Laïcité (la-i-si-te) is the French principle of secularism and secularity. It is specified by French law and inscribed in their constitution, whereby the equal treatment of all religions is ensured, and the freedom of religion and conscience is protected. France prides itself in this clear separation of church and state, as laïcité forms the basis of the notions of indivisibility, democracy, equality and liberty of conscience.

Laïcité not only means that the state does not recognize any particular religion, it also means that religion has no place in public spaces or debates. Arguments for or against policies on religious grounds are deemed inappropriate; only reason prevails. There is a strict divide between the private sphere, where religion belongs, and the public sphere, where citizens appear as equal to each other, devoid of religious particularities.

By ensuring freedom of conscience and thought, laïcité treats the emancipation of minds as a fundamental aspect of education. This means that students are encouraged to think freely outside the confines of their own religion or culture, so as to give them the freedom to make choices for themselves.

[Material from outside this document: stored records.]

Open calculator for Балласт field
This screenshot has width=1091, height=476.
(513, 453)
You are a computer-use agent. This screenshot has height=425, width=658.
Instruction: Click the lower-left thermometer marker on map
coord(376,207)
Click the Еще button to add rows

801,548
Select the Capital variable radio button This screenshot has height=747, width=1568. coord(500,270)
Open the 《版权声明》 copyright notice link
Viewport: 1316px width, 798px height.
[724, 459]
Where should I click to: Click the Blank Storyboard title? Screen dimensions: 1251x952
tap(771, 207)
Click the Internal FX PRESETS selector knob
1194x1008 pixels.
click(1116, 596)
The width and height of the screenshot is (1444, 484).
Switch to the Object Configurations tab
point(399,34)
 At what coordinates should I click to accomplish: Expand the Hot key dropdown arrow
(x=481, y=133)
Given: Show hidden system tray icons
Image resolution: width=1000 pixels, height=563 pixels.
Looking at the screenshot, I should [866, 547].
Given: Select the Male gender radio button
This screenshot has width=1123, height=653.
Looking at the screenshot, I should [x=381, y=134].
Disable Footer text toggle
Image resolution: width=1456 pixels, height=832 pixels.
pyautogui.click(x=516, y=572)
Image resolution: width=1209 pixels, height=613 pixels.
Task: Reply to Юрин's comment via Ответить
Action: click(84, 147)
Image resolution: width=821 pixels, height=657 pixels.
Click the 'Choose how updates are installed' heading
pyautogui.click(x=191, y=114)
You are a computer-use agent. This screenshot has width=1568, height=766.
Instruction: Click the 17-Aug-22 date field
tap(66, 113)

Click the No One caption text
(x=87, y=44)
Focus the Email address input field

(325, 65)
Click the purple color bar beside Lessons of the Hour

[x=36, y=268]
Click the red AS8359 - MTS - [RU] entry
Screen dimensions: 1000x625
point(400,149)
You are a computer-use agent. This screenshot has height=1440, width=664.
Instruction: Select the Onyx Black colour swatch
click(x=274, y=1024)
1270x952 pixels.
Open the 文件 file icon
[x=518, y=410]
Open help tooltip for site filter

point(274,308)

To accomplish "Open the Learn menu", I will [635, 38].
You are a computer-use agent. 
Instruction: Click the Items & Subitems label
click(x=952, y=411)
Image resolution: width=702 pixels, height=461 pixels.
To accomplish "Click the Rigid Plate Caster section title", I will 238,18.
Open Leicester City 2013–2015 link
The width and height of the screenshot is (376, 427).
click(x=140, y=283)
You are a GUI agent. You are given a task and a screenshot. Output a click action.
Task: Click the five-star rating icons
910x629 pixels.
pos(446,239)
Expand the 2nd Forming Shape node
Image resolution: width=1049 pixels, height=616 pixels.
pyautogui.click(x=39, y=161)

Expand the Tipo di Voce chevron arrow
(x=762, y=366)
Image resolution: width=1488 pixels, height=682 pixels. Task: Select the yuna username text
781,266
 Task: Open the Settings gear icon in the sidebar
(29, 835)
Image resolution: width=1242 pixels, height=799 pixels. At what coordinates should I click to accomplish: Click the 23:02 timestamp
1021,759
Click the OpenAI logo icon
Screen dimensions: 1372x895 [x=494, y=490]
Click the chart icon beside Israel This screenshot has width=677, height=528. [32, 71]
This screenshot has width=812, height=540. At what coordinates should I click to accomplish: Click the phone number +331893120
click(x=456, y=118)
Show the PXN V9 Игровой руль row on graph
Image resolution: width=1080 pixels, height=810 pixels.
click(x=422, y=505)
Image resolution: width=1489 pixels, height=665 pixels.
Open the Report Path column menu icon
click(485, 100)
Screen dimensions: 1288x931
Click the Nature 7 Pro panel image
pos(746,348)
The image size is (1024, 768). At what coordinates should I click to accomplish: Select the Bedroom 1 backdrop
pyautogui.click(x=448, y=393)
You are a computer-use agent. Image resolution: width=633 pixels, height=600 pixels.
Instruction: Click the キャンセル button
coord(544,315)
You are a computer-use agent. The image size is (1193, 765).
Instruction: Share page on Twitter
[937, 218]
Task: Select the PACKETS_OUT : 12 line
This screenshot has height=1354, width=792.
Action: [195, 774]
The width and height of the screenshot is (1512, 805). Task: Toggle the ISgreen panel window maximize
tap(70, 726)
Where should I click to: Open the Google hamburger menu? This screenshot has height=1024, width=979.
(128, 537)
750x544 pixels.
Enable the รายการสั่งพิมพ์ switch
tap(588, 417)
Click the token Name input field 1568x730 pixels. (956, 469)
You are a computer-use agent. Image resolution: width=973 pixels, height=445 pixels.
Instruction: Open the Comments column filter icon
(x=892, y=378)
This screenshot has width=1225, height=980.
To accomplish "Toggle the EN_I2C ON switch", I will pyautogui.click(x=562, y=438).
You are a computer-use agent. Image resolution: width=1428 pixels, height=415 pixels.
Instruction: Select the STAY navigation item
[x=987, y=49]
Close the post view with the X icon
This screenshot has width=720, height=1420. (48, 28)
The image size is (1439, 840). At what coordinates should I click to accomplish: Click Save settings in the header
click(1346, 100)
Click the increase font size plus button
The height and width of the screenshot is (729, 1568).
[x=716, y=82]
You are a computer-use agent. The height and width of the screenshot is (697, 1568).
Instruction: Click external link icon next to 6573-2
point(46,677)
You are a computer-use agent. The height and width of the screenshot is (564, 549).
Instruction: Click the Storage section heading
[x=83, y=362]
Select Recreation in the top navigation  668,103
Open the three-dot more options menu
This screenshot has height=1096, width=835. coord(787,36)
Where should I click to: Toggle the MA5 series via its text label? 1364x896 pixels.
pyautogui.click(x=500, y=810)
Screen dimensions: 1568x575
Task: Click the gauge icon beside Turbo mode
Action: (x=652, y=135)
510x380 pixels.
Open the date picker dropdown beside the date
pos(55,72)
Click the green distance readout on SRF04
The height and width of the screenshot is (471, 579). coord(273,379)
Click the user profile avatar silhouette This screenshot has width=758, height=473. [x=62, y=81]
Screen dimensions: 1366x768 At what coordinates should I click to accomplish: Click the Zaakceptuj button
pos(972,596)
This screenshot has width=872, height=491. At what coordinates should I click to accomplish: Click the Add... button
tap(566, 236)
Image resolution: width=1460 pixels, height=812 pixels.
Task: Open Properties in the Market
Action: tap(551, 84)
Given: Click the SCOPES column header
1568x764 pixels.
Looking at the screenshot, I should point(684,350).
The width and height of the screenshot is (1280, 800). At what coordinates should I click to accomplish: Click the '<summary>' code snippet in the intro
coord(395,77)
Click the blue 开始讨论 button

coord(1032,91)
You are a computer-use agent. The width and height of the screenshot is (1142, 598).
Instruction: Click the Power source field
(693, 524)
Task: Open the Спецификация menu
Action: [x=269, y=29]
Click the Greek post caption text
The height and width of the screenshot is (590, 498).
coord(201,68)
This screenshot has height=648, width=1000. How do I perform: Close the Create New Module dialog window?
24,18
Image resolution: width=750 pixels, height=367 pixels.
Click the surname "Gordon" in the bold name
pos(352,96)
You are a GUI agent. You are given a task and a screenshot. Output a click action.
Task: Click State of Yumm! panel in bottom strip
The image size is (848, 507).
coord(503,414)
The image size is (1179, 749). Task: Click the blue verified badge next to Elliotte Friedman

I chose this name because laïcité represents a secular ideal. It represents a society where people can put their religious differences aside into their own private spaces, and live together in a truly secular environment where policies are made solely on the basis of reason and rationality. The ideal notion of laïcité represents the kind of society I deeply hope Singapore would one day progress into, because Singapore’s current justification of state-sanctioned intolerance based on the religious beliefs of some of its people can hardly be considered secularism.

Comments»

1. mark d - July 8, 2009

Great blog! Do keep writing!

2. AF - July 8, 2009

Laïcité so perfectly describes the way I feel about almost everything. I do subcribe to the belief that one should fight for the right of any person to believe in any (or no) religion as they see fit (as long as that tolerance is reciprocated), but I equally think that is entirely personal and should not be foisted onto others in any way at all.

Superb blog with very well thought out and expressed arguments.